“Pruning seems counterintuitive,” my friend points out in her hesitation. “So I cut back this main stem on my zinnias and dahlias? Are you positive?” I reassure her, “By pinching back that lead stem, your plant will branch out and produce more blooms, and they will be luscious.” Sometimes I too forget this truth and that same hesitation seeps in my gut. If I forgo pinching them back, I could have flowers earlier like the neighboring flower gardens. However, I also neglect the beauty and bounty that can only come from pinching and pruning and trusting in the process.
My soul is the same way–wild with impatience wanting the fruit, the flowers, the blessings from the Master Gardener more than the walking with the Gardener himself. As I abide in him, he prunes and pinches what could be blooms for unspeakably more glorious ones. Jesus said that he is the true Vine; apart from him we can’t produce any fruit.
Eugene Peterson puts John 15 this way,
“Live in me. Make your home in me just as I do in you. In the same way that a branch can’t bear grapes by itself but only by being joined to the vine, you can’t bear fruit unless you are joined with me.”
To rest is to abide in the true vine, to make our home in him, because that longing to be known deeply and intimately can only come from being attached to him. We were given hearts that long for home, a home only Jesus prepares.
What gets in the way though is when good things are substituted for the greater thing, when the smaller stories under the sun clouds our eyes from the greater story being unfolded above the sun. We lose sight thinking obedient children, healing from sickness, successful ministry, fruitful marriages are the point when they are really just first blooms or second blooms.
Raising children who love Jesus has nothing to do with abiding, neither does getting healed from cancer, or being selected to lead up a ministry. Rather, it is through spending time with Jesus, knowing the Father, dancing with the Spirit that I abide and know God. Do I recognize that in my abiding, I come to know my Maker and get to display his glory?
What if the hard road you are walking is part of God’s glory waiting to spill forth in you? What if that glory is not accumulated in material blessings, like right relationships, a clean bill of health, or financial prosperity? Rather, what if God’s glory, his promise of turning the thorn bush into the juniper and the briar into the myrtle actually requires hard pruning of the soul, and that hard pruning comes in the form of abiding in the Father?

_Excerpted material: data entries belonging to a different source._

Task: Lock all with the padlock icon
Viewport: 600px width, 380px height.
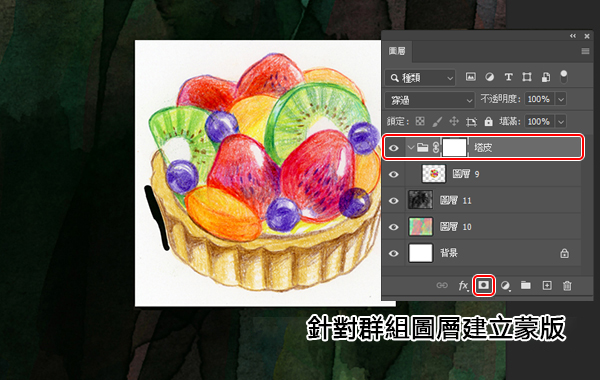Action: tap(488, 122)
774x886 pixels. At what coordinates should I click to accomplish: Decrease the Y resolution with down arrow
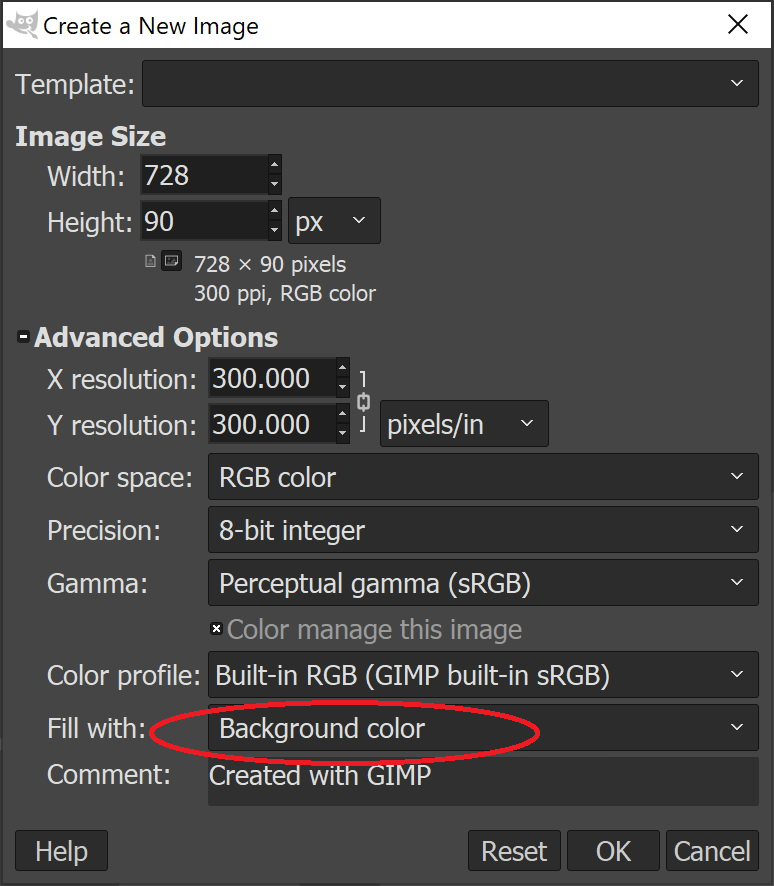(343, 435)
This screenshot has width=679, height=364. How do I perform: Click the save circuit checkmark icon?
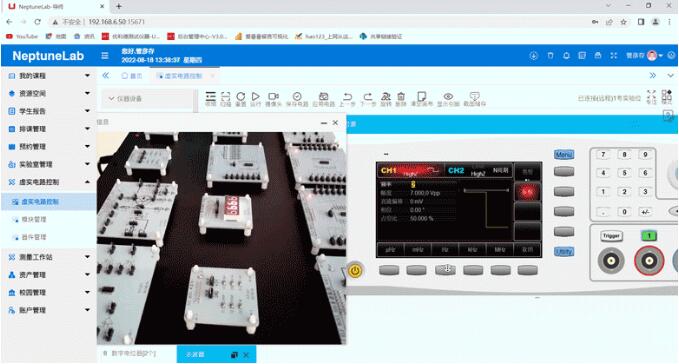[x=297, y=98]
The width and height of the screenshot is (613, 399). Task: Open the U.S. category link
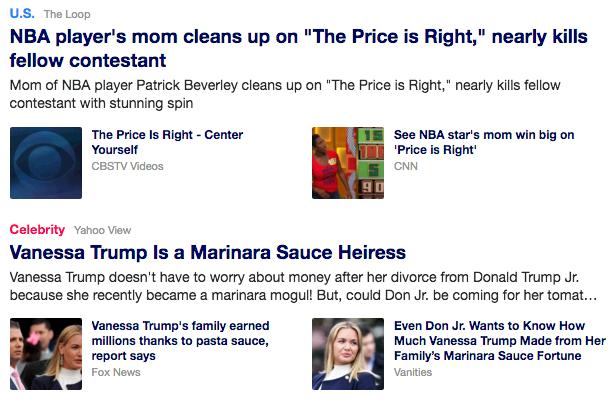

Am I willing to be pruned when I am given a cancer diagnosis, when my child is rebelling again, when the depression is not lifting, when I am wrongfully accused? Will I allow this pruning to happen, because it will allow for the unfolding of God’s deeper, bigger story? Or will I demand the gifts he gives, the blooms on the flowers without ever spending time with him? Do I equate God more with his blessings, or with the promise of who he says he is?
Which do I want more, to receive the gifts and blessings and avoid the labor of being pruned or to abide in and intimately know the Giver of the gift?
Jesus came to earth to bring about the Father’s glory, even if it meant he would forsake being in the perfect home of the Father’s love. He put divinity on display through sacrificial love of dying and laying down his life, being separated from the Father. He knew the intimacy of the Father, and nothing on earth could quench that intimacy except through relationship with Him. For him, the fruit was not in a “successful ministry;” but, through this intimate abiding in the Father.
My heart longs to be known, for someone who wants to hear what I’m feeling, thinking, grieving, to see me and fill that deep ache. I have been created with a Jesus-shaped heart, which means only he can fill it. This can only happen through abiding in Him, and if this means I need to be pruned so I can come further up and further in into His home of perfect intimacy, I want it.